- Born: David Morgan Thulin 17 June 1983 (age 43) Naverstad, Sweden
- Origin: Nashville, Tennessee, U.S.
- Genres: Dubstep, electronic, pop, film scores
- Occupations: Singer, songwriter, music producer, composer
- Instruments: Vocals, keyboards
- Years active: 2002–present
- Label: Dream
- Website: davidmthulin.com

= David Thulin =

Swedish music producer

David Morgan Thulin (born 17 June 1983) is a Swedish music producer and film composer. He is known for his Reconstruction album series, multiple chart-topping hits on US Christian and indie radio, and various film/TV credits.
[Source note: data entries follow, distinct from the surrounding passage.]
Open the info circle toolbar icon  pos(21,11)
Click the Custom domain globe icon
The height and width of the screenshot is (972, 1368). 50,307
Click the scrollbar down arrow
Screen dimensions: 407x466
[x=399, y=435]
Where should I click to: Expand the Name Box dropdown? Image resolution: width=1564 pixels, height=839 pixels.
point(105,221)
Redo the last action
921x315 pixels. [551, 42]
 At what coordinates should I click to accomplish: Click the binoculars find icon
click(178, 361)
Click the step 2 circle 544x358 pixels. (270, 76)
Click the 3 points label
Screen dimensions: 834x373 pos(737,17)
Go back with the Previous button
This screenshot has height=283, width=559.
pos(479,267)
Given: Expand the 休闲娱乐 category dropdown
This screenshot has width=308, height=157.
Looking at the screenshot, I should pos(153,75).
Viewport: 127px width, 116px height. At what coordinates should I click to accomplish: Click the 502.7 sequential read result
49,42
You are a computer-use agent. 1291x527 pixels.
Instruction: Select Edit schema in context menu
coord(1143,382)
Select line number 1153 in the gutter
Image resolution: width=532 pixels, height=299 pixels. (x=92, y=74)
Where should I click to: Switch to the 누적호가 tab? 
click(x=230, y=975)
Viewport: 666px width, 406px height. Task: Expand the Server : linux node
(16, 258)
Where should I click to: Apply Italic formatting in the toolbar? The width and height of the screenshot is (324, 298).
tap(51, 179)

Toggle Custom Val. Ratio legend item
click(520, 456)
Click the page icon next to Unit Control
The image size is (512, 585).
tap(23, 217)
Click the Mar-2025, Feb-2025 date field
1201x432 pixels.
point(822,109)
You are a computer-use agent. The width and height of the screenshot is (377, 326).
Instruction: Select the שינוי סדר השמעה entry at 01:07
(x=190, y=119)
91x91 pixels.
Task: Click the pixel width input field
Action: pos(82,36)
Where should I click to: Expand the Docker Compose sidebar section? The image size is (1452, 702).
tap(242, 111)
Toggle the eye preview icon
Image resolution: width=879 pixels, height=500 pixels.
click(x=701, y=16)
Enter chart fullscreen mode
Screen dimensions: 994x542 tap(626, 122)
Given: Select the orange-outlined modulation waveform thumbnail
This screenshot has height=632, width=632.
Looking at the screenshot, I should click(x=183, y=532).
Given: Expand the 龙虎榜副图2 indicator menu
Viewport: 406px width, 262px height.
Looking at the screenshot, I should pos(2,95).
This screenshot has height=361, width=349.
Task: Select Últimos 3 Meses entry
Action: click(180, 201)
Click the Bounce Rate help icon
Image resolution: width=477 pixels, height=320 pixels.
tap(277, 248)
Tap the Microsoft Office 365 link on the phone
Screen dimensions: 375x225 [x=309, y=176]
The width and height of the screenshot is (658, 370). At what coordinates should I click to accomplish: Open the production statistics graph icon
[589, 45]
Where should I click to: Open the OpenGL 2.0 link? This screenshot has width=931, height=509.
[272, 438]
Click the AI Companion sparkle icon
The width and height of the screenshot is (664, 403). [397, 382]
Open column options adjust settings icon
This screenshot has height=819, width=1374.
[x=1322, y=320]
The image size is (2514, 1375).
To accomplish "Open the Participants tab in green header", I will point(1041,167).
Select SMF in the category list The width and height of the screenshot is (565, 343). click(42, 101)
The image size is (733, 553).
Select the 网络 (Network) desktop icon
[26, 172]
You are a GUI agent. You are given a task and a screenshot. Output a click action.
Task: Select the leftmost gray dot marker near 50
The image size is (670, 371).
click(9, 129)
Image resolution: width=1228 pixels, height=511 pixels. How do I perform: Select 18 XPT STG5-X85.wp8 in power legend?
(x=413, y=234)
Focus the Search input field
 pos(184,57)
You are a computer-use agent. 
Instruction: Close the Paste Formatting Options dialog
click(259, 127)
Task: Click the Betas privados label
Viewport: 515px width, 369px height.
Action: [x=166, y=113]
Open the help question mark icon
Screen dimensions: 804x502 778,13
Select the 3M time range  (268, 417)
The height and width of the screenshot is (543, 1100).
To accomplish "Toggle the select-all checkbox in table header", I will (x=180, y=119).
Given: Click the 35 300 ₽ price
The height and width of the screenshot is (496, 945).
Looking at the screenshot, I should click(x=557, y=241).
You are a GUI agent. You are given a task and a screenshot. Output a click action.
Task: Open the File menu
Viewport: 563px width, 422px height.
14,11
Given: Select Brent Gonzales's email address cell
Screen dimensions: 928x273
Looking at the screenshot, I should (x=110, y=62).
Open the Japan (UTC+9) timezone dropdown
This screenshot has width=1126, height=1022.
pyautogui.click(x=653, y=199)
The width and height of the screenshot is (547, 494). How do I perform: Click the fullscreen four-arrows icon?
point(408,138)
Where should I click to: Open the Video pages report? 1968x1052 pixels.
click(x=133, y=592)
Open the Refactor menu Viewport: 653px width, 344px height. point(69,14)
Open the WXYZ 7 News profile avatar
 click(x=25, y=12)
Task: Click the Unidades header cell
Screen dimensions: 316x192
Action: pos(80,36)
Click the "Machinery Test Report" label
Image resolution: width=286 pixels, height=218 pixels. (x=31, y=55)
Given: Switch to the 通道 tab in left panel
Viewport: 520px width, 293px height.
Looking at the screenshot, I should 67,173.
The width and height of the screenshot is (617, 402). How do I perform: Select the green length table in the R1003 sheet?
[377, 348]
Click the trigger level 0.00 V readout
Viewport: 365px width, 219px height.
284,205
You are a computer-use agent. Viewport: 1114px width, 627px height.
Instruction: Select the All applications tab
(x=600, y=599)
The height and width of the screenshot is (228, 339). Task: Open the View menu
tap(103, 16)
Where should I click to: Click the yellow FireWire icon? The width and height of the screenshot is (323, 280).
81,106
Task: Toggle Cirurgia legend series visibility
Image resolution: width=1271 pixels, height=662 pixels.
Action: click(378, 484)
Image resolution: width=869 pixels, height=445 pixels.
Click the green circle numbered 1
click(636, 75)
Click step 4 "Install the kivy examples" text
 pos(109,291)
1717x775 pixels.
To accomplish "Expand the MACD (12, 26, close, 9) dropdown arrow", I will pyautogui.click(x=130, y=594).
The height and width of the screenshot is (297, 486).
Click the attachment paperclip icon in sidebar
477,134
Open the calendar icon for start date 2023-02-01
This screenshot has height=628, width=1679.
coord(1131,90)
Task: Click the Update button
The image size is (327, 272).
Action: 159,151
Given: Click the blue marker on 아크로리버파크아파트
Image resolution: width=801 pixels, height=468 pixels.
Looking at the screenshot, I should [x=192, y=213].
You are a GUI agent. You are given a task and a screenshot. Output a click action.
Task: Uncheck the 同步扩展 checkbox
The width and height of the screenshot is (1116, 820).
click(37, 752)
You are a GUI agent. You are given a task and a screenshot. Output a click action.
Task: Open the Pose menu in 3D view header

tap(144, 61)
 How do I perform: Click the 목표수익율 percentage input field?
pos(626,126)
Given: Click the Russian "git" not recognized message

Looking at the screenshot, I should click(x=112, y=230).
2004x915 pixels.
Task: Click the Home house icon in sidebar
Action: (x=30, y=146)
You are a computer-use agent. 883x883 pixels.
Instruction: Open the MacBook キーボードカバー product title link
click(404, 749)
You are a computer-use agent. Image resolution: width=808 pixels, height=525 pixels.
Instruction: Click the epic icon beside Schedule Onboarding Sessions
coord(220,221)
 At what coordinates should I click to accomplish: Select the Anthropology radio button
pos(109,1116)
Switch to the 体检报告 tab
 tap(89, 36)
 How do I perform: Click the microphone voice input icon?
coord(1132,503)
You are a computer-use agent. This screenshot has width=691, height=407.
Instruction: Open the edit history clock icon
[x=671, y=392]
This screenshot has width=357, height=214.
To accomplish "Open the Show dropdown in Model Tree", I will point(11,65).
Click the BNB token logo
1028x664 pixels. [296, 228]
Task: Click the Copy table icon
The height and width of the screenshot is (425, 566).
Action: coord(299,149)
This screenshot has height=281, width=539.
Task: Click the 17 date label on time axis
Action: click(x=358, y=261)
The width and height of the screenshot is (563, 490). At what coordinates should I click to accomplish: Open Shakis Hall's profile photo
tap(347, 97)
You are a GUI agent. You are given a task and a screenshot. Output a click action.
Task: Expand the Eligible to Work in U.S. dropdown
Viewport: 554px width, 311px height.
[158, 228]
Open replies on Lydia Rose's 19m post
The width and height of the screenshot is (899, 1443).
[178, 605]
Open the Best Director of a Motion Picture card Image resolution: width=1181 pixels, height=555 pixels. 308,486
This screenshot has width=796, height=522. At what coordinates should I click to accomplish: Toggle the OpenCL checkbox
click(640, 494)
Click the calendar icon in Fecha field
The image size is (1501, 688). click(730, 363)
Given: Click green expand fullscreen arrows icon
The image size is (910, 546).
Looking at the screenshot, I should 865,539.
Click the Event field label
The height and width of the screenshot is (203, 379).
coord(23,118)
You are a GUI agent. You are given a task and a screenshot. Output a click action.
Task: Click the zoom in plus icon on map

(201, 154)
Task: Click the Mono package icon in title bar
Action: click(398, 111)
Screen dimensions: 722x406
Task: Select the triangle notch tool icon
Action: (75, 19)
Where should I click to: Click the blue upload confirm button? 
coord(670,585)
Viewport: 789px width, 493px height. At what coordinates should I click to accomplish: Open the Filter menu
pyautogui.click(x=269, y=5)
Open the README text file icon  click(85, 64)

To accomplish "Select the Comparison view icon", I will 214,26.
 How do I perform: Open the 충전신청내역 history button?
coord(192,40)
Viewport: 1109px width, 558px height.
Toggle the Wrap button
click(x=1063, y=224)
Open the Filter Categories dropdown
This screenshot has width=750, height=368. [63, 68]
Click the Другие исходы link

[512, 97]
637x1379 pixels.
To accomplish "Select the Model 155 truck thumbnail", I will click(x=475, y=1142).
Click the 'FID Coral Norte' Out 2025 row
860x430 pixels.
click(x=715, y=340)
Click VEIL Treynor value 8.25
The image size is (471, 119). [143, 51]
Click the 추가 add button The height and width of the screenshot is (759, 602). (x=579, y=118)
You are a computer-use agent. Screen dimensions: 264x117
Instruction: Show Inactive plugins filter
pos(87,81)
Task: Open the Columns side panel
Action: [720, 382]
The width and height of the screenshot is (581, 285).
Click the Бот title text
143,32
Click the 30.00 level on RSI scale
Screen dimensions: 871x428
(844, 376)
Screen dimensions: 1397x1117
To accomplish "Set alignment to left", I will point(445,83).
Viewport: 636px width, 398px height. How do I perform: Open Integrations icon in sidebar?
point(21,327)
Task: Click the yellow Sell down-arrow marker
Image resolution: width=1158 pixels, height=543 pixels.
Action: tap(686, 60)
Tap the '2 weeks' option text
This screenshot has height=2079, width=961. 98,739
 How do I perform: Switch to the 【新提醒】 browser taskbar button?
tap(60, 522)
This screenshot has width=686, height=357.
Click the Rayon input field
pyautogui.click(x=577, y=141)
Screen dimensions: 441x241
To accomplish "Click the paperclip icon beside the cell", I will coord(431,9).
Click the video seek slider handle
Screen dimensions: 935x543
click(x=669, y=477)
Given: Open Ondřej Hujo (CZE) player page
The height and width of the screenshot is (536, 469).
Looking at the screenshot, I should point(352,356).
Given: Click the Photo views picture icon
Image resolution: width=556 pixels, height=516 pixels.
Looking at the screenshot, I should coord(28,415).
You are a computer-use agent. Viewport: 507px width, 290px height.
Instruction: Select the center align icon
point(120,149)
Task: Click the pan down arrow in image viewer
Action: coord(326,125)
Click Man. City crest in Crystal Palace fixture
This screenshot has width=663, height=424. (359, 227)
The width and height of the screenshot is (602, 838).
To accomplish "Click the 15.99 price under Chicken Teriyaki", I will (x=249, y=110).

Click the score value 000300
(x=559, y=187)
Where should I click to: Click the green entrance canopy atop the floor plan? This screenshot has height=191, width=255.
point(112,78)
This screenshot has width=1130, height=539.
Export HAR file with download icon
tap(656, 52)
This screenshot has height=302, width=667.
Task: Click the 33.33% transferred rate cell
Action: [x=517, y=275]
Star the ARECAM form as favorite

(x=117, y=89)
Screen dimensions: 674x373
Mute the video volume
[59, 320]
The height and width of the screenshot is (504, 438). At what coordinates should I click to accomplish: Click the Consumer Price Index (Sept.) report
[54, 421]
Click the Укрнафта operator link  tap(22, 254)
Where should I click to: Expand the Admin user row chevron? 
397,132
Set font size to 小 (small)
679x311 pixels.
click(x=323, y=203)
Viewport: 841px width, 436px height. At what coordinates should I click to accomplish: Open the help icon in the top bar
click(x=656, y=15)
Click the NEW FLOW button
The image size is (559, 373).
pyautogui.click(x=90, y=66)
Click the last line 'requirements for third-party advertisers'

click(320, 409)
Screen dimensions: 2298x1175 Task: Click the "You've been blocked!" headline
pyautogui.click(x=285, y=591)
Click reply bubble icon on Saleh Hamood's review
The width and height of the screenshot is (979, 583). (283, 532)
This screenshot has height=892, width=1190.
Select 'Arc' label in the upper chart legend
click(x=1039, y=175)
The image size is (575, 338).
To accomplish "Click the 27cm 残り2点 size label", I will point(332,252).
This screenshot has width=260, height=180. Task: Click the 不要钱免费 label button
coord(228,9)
==Early and personal life==
Thulin was born, David Morgan Thulin, on June 17, 1983, in Naverstad, Sweden, while the family would immigrate to Vero Beach, Florida, in 1991. He began to seriously hone his piano acumen, when he turned 12. Thulin is married to Racheal, where they reside in Nashville, Tennessee.

==Music career==
His music recording career start in 2002, while he did not gain notoriety for his music, until 2013, when he released the first installment of the Reconstruction series of albums. The first album, Reconstruction, was released on 23 April 2013, from Dream Records. His subsequent album, Reconstruction, Vol. 2.1, was released on 7 January 2014, with Dream Records. He released, Reconstruction, Vol. 2.2, on 30 September 2014, from Dream Records.

==Discography==
Notable albums
- Reconstruction (23 April 2013, Dream)
- Reconstruction, Vol. 2.1 (7 January 2014, Dream)
- Reconstruction, Vol. 2.2 (30 September 2014, Dream)

Other notable works
- Light in Me (Feat. Nicole Croteau) – The Remixes (6 May 2014, Dream)
- Architecture (Jonathan Thulin) - The White Room (2013, Dream) Reached No. 1 on US Christian AC/CHR chart
- Dead Come to Life (Jonathan Thulin) - The White Room (2013, Dream) Reached No. 1 on US Christian AC/CHR chart
- #LITO (Press Play) - #LITO (2013, Dream) Reached No. 8 on US Christian AC/CHR chart
- His Daughter (Molly Kate Kestner) (2015, Broken Phone Productions) Kestner caught the attention of Star Trek's George Takei, commenting on social media, "Has America found its young Adele? I'm nearly breathless from listening." After receiving attention from singer Jordin Sparks, Kestner performed the song on Good Morning America.
- Wide Awake (Joel Vaughn) - Kinetic (2016 Dream) Reached No. 30 on US Christian AC/CHR chart and No. 1 on Australia's TCM charts.